When most people think about pensions, they may imagine a prospective retiree who spent 40 years working at the same company. The loyal employee eventually retires and gets a monthly check. While that may be true for some people, pension benefits are increasingly more complex as company and employment culture changes to fit an increasingly fast-paced world. A secure, comfortable retirement is every working person’s dream, and pensions ply a big part of that. With the average American living longer, retirement finances need to plan for the long-haul. Pensions play a large part in retirement financial planning. Facing pension disputes or discrepancies can have a big impact on your retirement plans. Let’s take a closer look at how pension benefits work, and how to prevent disruptive pension disputes and handle them should they arise.
Defined Benefit Plan
A pension is essentially a defined benefit or fixed payout paid out of a company’s pension fund or retirement account. The type of pension payout you receive depends on how long you’ve worked for your employer, and on the size of your salary. Your employer will manage your pension. The employee has no say in investments or managing the funds. However, many companies offer retirees the choice between a lump-sum payout or a monthly “annuity” payment upon retirement. Companies that offer pensions to their employees are required to establish and contribute to a pension fund to meet their obligations to retirees. Many larger organizations rely on third-party companies to invest and manage pension funds. Smaller companies may find it beneficial to handle retirement account administration in-house.

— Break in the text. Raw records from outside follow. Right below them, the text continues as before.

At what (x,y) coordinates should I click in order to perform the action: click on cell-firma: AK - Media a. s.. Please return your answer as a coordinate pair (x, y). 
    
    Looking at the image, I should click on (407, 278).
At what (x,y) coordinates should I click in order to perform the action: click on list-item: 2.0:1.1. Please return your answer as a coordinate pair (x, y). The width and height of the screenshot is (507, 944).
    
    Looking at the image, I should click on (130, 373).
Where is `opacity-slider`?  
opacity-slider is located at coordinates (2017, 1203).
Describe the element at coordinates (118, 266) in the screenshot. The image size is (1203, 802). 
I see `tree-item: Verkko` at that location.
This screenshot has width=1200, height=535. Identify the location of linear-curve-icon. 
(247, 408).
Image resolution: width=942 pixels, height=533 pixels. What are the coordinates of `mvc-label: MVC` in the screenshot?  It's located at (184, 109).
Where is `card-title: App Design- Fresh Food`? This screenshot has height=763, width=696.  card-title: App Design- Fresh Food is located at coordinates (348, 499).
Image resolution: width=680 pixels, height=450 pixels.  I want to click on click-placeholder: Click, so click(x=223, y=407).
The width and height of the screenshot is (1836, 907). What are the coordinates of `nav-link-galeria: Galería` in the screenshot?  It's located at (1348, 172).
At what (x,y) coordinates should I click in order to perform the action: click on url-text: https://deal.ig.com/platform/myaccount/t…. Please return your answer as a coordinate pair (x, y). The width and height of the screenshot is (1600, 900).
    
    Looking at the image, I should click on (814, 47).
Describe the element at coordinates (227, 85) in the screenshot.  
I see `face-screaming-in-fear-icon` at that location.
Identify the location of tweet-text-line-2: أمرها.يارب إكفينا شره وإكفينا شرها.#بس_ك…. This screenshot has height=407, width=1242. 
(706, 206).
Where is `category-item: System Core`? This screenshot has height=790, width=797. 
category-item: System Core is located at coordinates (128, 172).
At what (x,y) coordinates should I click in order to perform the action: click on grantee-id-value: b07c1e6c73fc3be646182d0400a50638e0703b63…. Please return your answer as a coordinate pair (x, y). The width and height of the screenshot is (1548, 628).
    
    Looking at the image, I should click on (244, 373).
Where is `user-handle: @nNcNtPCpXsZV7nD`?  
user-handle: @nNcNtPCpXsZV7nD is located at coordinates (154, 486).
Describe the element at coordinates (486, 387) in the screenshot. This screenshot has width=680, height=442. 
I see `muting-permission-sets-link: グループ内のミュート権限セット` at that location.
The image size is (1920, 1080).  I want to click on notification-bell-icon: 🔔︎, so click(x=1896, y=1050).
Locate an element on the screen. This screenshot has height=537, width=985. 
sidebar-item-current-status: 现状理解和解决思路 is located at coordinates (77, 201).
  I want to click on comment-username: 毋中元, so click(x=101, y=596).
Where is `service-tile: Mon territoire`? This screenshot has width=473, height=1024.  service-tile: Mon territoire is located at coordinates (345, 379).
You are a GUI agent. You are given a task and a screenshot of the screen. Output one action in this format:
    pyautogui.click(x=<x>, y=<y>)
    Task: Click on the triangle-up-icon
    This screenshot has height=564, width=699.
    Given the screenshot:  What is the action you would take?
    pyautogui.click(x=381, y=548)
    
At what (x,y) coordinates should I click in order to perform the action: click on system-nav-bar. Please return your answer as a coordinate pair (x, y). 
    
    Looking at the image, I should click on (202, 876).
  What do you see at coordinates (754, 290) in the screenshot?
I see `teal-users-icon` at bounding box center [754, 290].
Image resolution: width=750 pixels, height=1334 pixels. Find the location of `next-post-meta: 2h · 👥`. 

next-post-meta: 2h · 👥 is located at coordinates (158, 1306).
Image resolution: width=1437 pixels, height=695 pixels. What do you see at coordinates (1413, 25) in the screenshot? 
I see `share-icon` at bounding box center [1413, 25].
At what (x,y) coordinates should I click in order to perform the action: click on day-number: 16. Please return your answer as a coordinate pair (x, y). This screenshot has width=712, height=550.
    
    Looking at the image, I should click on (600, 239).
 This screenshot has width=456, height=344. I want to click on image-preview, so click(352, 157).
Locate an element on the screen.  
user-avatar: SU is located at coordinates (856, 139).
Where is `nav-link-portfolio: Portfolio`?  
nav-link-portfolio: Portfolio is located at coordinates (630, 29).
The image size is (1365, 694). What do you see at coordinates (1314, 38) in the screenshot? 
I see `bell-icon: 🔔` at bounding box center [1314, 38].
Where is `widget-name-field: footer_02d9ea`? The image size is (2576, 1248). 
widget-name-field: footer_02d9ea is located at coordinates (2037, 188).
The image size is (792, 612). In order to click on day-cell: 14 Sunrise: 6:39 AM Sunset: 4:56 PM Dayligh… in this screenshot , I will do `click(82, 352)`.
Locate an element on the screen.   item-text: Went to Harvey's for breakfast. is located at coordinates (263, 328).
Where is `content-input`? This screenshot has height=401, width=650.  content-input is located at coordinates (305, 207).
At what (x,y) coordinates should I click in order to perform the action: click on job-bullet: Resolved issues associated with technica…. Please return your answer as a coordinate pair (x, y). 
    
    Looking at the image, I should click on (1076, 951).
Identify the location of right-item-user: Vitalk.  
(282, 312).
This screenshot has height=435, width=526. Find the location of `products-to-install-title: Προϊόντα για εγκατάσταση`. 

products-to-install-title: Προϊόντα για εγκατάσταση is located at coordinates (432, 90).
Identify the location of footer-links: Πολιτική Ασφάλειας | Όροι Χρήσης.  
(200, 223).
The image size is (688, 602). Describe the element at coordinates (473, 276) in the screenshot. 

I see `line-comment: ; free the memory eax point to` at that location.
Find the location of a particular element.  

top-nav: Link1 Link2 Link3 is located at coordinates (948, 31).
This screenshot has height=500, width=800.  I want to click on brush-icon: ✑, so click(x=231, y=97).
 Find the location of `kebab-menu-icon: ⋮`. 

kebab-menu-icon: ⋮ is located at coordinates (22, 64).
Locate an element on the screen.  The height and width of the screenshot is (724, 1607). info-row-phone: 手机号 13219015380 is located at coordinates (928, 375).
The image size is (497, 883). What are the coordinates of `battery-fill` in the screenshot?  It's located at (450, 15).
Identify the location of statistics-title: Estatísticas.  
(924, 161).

Generally speaking, pension qualifications depend on how long you worked for the organization before either leaving or retiring. Additionally, your benefit amount is typically calculated from your salary rate of the last year or last few years’ average salary. In other words, the longer you work for a particular company, the larger your pension benefit will be when you retire. This is not always true, however. The terms of a pension payout vary greatly from company to company. Some worker’s pensions include multiple companies and salaries. Many people who receive pensions will only get a small benefit rather than a benefit representative of their former salary, and it may come from a company the worker left years and years ago or several companies. It’s important to have your pension plan’s vesting terms in order well before you begin planning for retirement.
What Are Pension Disputes?
Pension disputes are lawsuits between an employer and the retiree over their pension benefits payout. Pension disputes usually involve:
- Denial of pension benefits
- Disputes over taxes or insurance
- Timing on pension payouts
- Amounts of payments (either in total or monthly annuity amount)
- Will distributions of a deceased employee
Resolution of Pension Disputes
There are guidelines in place for employers when issuing pension benefits. However, government entities do not handle private pension disputes. Some legislation exists to manage this system. “Pension plans are required to be fully funded and insured under federal law,” with a few narrow exemptions for religious organizations. There are two primary legislative acts that affect pension disputes are the Pension Protection Act and the Employee Retirement Income Security Act. This legislation was put in place to benefit retirees and requires employers to be thorough in establishing and adhering to their pension benefit policies. The Employee Retirement Income Security Act of 1974 guarantees retirees the right to sue in federal court if their pension plan’s appeal process fails. The Pension Protection Act of 2006 establishes strict requirements and tax incentives for pension plans.
The two Federal agencies that guard the nation’s private pension system are the Department of Labor and the Internal Revenue Service. Given the size of the system, they do not regard pursuing private pension disputes as part of their job. The I.R.S. focuses on ensuring pension plans meet federal tax break requirements, but little else. This leaves the responsibility largely on the shoulders of the retiree. In class action suits where large numbers of employees have been denied pension benefits, employers may be ordered to adjust their pension policies to avoid future pension disputes.
Help Settling Pension Disputes
If you feel that your pension benefits have been negatively affected in any way, you may wish to file a private lawsuit. Pension disputes are both complex and time-sensitive legal matters. Additionally, you will benefit from the involvement of a lawyer with experience with pension disputes. Your lawyer can help you organize all the documents and review what options are available to you. A pension dispute attorney can represent you and expedite the dispute process to ensure you get the benefits you deserve.